Y es que decir que la envidia es central en nuestra psique humana es también decir que la comparación hace parte de las características de nuestra existencia, como respirar. El dolor de la envidia es causado no por el deseo de las ventajas de los otros, sino por el sentimiento de inferioridad para alcanzar esas mismas ventajas. Y hoy en día, gracias a la impresionante amplitud de información con la que estamos en contacto y el uso adictivo de las redes sociales, la comparación, y con ella la envidia, se expanden como una llamarada de foto en foto, reel en reel.
Tal vez la envidia, o “invidia”, invidencia que denota el término en latín, es esa ceguera de la mirada que se queda encandilada con lo lustroso del objeto de afuera y no puede ver adentro más que agujero oscuro y carencia. O como decía Jaques Lacan, se envidia la completud del sujeto con su objeto. Por supuesto, que esta “distracción” nos impide desarrollar nuestra posibilidad de un reconocimiento, no de nosotros como seres completos, porque no lo somos, pero al menos el reconocimiento de que a todos nos falta algo. La amargura de la envidia nos enferma, nos cobra relaciones, pero además, algo que me interesa es que también produce en nosotros algunas salidas como mecanismos de defensa que intentan revertir el problema, como la ingratitud, la ironía, el desprecio, el esnobismo y el narcisismo, que tienen en común el uso del desprecio del otro al cual envidio, o del grupo de personas que tienen características que envidio, para minimizar la amenaza existencial que representan las ventajas de los demás. Y otra defensa común contra la envidia es incitarla en aquellos a quienes envidiaríamos, razonando que, si nos envidian, no tenemos por qué envidiarlos. Ganamos un lugar de superioridad ante su mirada.
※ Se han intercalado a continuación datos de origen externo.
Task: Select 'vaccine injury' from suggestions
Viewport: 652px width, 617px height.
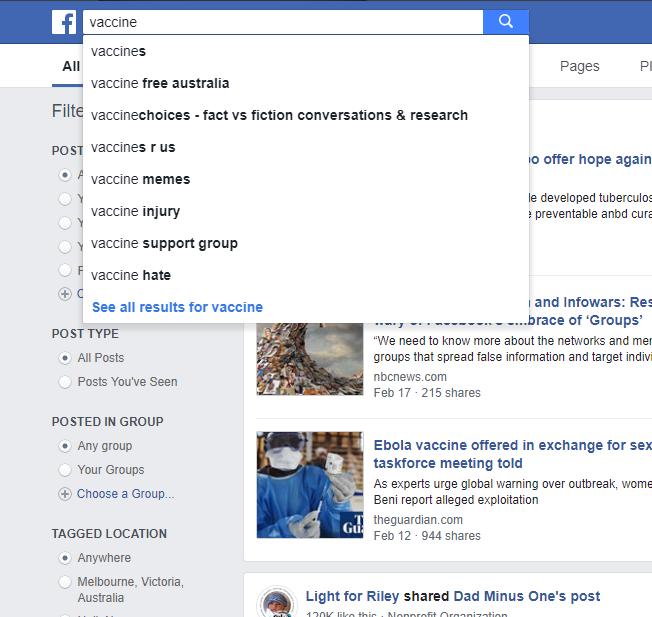Action: click(x=135, y=211)
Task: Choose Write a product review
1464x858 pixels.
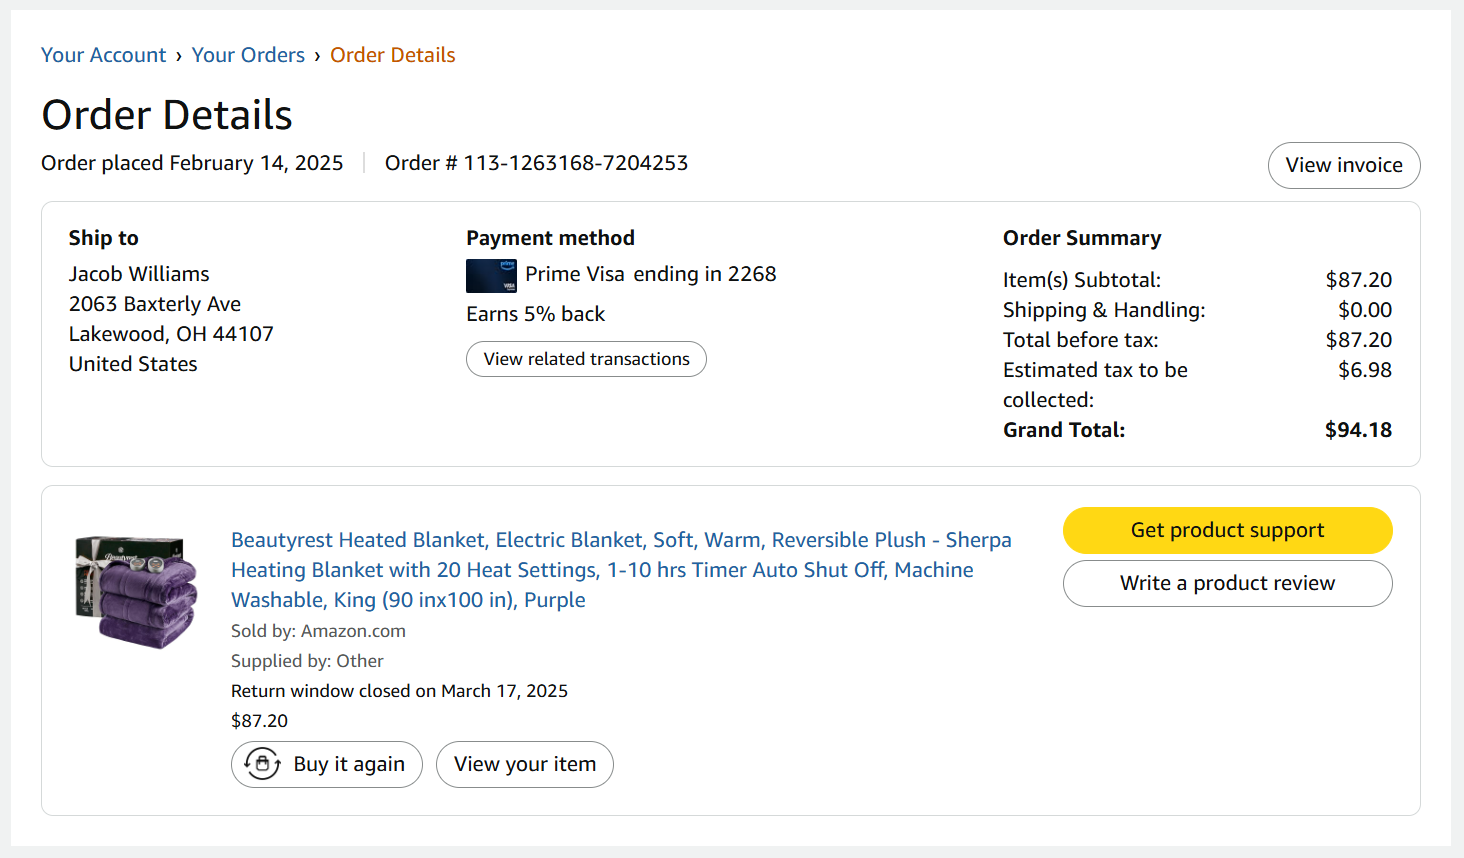Action: click(x=1227, y=583)
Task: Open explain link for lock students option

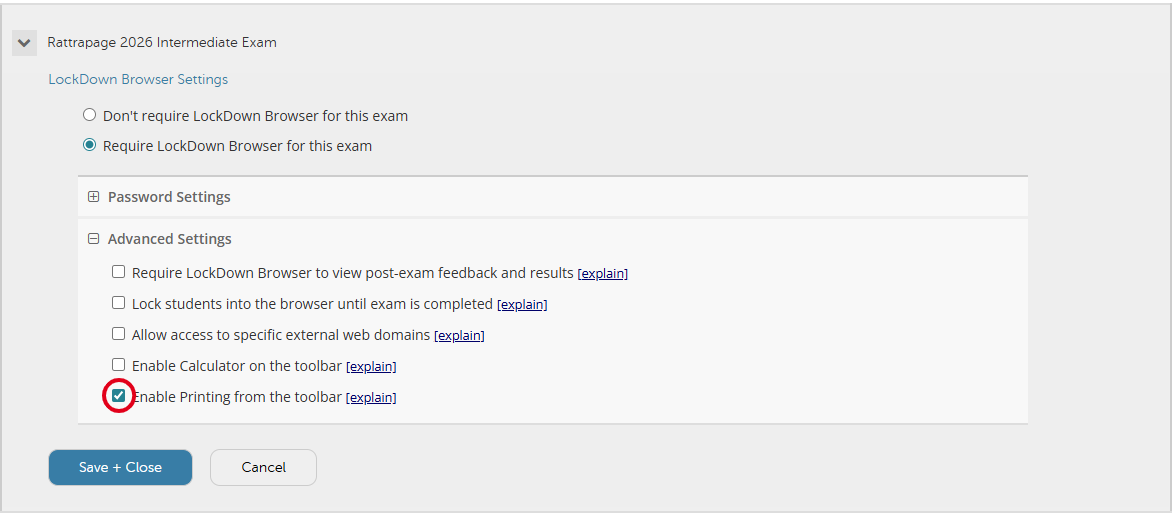Action: [522, 304]
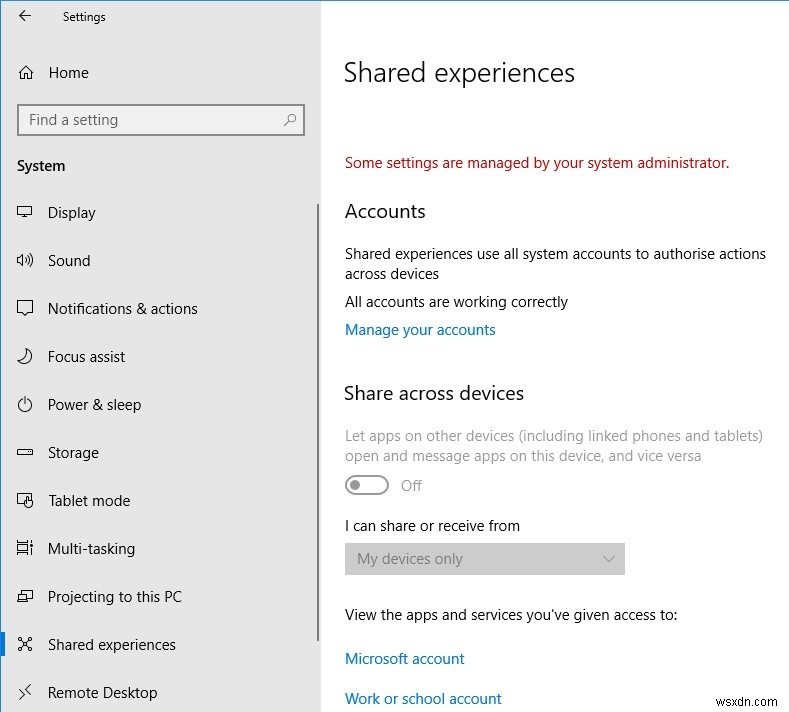The width and height of the screenshot is (789, 712).
Task: Click the Manage your accounts link
Action: (x=420, y=330)
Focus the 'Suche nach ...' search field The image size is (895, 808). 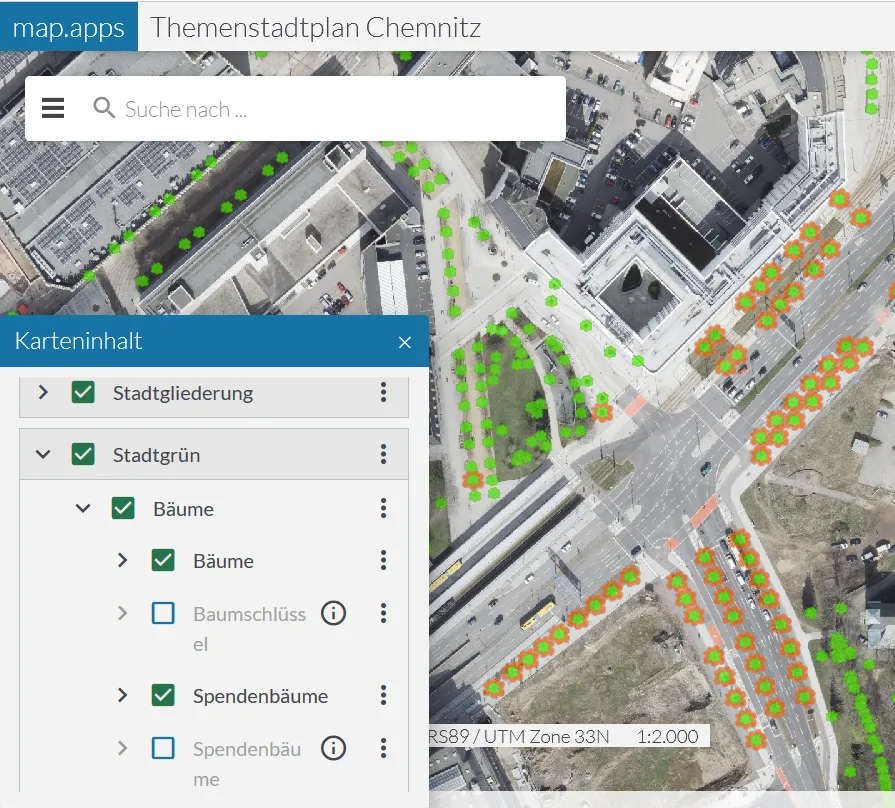tap(330, 109)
Así la envidia nos atormenta y buscamos defendernos del dolor y angustia que nos trae de muchas maneras. Y al día de hoy, el mundo de la red social y de internet y publicidad masiva parece diseñado para despertarnos la envidia cientos de veces en diez minutos de scrolling. De hecho pienso en la expresión común: “envidia es mejor despertarla que sentirla”. Por supuesto, despertar ese monstruo interno en el otro nos infla de narcisismo. Pero esta suerte de refrán es solo una verdad a medias, porque el que hasta inconscientemente la quiere despertar, lo hace desde la inconfesable presión del resentimiento. El tortuoso debate entre la culpa que como punición le demanda humildad y modestia, y el lujurioso e incontenible deseo de restituirle alguna imagen de completud y orgullo a tan apaleado sentido del valor personal.
A mi me encanta reconocer la envidia. Tengo bien claras mis memorias de momentos de envidia. Me gusta rebelarme contra la imposición de domesticación y reconocernos todos envidiosos. Alejarnos de las falsas modestias y humildades ficticias, y decir a viva vos que nos dolemos por estar tan faltantes de lo que otros parecen gozar. Que al menos ese sea un paso para reclamar la posibilidad de nuestra honestidad humana. Como humanos somos también sucios y mezquinos, posesivos y violentos, egocéntricos y rabiosos. Que la psicología de autoayuda y la espiritualidad y positivismo tóxico no opere como una nueva religión cristiana satanizando la esencia de lo humano, esparciendo fragancia de esencia floral sobre la inmundicia que también nos habita. Que sepamos que la mayoría de nosotros, no por envidiosos vamos a ir matando a otros, pero que con la culpa por sentir la oscuridad de la inseguridad dentro de nuestro ser no nos matemos más por dentro. Así me parece que podemos construir un camino que nos lleve de la ceguera de la envidia a la buena mirada de la admiración. Y por supuesto, a sanar auténticamente nuestras inseguridades.